» Instructions to follow: Go over the lines below, and when one contains the word "Account", copy it.

Excerpts from a dataset:
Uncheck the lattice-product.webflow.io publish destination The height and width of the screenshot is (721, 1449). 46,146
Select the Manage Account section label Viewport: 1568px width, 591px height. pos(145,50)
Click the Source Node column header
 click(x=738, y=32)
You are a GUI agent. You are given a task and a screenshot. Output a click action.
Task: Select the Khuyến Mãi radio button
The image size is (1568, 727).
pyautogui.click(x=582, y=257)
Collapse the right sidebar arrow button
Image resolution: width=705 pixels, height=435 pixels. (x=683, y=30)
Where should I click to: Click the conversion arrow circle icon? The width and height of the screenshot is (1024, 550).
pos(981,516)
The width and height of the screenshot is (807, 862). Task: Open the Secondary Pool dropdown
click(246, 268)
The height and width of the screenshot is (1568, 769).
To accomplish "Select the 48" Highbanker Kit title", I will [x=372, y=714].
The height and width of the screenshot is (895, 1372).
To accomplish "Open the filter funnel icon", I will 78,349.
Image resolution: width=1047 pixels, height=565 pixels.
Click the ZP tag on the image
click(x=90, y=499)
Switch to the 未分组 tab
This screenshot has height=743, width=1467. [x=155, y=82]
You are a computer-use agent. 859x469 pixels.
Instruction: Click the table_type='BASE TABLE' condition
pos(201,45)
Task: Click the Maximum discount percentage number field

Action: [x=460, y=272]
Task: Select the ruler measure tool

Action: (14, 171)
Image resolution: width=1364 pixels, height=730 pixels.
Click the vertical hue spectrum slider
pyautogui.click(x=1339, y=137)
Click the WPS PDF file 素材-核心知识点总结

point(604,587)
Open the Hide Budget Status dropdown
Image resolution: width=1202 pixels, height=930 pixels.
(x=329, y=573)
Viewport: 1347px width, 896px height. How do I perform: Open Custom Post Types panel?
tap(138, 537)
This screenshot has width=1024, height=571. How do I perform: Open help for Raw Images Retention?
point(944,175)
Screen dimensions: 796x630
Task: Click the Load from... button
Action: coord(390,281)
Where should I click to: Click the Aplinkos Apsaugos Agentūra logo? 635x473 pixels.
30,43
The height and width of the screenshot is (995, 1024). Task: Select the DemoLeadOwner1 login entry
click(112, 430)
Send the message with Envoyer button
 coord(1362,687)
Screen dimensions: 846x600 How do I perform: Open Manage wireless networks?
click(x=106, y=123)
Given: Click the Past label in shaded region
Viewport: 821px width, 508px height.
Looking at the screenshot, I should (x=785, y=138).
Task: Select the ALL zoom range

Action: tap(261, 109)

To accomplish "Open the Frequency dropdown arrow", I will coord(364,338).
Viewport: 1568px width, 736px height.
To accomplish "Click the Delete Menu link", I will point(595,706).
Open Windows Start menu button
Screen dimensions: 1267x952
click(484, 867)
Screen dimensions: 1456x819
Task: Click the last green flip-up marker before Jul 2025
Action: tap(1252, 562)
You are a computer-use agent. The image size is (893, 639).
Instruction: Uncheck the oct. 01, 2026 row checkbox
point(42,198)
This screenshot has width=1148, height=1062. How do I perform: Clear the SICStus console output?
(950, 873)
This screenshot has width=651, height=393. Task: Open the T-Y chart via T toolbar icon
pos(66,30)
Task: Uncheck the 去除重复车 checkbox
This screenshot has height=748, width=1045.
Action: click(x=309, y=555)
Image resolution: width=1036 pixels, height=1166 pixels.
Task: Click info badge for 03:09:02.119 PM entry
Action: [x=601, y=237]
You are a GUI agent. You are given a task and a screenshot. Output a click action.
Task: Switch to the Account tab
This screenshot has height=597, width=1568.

» Response for this exercise:
Select the Manage Account section label Viewport: 1568px width, 591px height. pos(145,50)
Task: Switch to the Account tab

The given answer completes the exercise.